The Spanish community in Dubai expressed their shock at the news. One close friend of Ms Barrabeig said: "You have to understand, for all of us expatriates, our friends become our family." Ms Barrabeig's aunt, Isabel Negra, told RNE that her niece was overjoyed by her recent marriage. "She was a girl filled with life.She was enchanting and happy." She added that Ms Barrabeig's parents were "very sad" over the loss of their daughter.

"But we have to accept it, since it has happened to us," she said. "It happens to many people - and today it has happened to us. It is a terrible fate." Brazilian military planes spotted debris in the Atlantic yesterday that could be wreckage of the aircraft. Air force pilots saw metallic objects, plane seats, an orange buoy and jet fuel stains in the water about 650km north of the archipelago of Fernando de Noronha off Brazil's north-eastern coast.

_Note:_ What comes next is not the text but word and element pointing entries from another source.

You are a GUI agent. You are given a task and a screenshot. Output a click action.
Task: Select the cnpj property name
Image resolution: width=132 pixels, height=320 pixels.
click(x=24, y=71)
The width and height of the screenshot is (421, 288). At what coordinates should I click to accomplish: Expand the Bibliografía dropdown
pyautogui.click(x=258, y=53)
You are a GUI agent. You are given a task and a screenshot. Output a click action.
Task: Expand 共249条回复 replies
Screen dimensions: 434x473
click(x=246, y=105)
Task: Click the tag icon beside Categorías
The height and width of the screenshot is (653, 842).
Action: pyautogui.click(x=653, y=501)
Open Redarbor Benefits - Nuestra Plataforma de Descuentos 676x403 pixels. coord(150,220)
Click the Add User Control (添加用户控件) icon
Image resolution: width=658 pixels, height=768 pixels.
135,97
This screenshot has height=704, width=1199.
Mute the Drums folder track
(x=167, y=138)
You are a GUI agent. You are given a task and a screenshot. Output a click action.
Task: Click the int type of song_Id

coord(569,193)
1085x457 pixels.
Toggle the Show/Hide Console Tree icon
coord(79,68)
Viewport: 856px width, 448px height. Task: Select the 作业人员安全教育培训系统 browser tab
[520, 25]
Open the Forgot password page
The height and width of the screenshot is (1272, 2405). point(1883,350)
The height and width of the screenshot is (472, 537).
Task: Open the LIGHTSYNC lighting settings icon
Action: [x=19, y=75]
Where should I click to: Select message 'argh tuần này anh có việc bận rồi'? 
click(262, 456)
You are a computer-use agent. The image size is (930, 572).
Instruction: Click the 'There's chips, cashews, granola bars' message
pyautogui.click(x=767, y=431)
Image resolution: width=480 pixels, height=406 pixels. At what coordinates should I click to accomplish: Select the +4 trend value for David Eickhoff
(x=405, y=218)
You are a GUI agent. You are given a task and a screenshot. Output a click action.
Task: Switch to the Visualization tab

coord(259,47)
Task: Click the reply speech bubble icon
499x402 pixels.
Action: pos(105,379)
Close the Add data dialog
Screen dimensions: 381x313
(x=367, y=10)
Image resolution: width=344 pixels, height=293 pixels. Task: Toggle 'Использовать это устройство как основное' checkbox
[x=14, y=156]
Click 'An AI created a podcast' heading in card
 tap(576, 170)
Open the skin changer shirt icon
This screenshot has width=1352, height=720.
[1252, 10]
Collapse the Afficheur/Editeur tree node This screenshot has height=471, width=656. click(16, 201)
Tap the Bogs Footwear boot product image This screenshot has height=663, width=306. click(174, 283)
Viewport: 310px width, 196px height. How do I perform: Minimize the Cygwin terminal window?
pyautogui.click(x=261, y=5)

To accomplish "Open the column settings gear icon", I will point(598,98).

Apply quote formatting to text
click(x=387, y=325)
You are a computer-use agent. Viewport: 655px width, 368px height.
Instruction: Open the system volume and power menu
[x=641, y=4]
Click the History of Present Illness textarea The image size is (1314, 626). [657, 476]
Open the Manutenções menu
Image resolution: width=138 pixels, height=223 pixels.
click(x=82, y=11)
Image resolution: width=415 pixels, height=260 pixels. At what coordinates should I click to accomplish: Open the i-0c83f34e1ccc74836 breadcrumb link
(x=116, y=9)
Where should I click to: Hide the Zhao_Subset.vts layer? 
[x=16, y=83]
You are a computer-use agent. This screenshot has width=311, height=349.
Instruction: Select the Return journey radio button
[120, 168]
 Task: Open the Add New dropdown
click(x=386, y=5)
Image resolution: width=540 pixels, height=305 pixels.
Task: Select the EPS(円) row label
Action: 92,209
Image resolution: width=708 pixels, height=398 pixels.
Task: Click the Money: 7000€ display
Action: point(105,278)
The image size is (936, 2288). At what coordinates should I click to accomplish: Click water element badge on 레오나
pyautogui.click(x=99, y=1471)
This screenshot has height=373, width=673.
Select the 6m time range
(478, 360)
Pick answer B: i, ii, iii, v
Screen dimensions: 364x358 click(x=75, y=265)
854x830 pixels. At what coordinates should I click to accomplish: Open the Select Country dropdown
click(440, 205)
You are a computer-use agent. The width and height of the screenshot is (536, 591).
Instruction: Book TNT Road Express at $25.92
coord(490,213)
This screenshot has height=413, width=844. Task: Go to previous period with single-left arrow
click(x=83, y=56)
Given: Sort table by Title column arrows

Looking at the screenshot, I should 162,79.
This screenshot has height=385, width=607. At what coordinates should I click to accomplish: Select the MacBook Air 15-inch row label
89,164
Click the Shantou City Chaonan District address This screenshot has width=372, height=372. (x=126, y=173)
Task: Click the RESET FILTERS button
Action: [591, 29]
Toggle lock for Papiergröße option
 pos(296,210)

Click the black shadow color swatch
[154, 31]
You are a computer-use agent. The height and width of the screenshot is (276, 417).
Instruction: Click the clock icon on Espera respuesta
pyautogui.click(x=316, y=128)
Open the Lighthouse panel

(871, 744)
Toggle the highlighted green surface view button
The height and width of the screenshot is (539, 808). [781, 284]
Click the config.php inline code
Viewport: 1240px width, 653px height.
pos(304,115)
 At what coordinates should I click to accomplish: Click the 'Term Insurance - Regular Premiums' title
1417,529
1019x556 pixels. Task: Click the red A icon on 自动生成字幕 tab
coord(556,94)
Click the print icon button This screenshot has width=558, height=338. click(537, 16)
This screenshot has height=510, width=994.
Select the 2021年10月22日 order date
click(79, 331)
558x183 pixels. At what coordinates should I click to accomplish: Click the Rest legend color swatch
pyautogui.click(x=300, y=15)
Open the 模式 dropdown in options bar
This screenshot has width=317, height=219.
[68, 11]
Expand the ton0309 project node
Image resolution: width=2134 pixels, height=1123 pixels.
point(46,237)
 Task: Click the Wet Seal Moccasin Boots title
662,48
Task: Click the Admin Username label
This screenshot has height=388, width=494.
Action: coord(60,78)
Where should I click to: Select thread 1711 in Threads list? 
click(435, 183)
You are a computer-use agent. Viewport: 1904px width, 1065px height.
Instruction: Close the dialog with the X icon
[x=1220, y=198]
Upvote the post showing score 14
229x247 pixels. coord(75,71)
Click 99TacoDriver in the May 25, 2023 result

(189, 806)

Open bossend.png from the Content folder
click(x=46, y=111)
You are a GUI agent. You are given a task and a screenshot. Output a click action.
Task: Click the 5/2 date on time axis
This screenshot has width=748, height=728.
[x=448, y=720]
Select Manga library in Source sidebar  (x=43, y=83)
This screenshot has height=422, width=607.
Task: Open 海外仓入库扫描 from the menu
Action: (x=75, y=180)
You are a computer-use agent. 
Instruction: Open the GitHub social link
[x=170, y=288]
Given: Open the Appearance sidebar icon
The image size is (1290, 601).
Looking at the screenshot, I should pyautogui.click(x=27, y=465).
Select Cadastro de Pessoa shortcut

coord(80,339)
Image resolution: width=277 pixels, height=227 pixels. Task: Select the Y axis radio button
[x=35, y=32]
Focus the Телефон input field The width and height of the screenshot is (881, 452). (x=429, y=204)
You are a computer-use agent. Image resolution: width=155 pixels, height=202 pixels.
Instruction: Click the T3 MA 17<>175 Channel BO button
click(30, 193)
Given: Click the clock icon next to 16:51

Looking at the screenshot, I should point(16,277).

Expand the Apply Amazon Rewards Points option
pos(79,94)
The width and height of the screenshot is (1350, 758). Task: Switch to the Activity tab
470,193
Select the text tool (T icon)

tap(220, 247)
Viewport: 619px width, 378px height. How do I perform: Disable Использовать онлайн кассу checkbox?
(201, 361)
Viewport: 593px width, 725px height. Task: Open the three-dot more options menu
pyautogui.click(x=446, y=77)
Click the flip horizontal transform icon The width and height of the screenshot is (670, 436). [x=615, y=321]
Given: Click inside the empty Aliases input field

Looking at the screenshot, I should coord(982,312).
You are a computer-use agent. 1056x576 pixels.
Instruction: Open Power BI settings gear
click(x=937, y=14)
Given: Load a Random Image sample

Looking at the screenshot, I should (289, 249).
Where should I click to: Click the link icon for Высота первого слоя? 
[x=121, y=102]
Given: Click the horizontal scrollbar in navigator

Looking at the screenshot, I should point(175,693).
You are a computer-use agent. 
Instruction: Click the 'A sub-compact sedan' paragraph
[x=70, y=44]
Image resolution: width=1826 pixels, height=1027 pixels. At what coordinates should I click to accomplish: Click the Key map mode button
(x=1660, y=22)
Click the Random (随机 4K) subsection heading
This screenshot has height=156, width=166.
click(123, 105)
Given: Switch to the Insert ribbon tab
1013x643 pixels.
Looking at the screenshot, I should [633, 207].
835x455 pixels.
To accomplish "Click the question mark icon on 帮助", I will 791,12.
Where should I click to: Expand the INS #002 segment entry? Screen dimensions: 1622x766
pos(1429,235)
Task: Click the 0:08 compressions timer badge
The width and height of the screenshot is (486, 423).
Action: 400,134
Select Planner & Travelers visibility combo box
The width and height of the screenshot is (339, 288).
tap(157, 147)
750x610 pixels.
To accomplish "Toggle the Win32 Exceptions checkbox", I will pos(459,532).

Brazil's navy said a Dutch commercial ship was nearby and would arrive in the area late last night. Brazilian navy ships, one carrying a helicopter, were not expected to arrive in the area until today. The chances of finding survivors appeared close to nil, and authorities were treating the passenger list as a death toll. "The plan now is to focus our efforts to collect the debris and try to identify if they belong or not to the Air France plane," Jorge Amaral, a Brazilian air force colonel, told reporters in Brasilia.

A senior French minister, Jean-Louis Borloo, said it was crucial to locate the flight recorders, called "black boxes", which are programmed to emit signals for up to 30 days.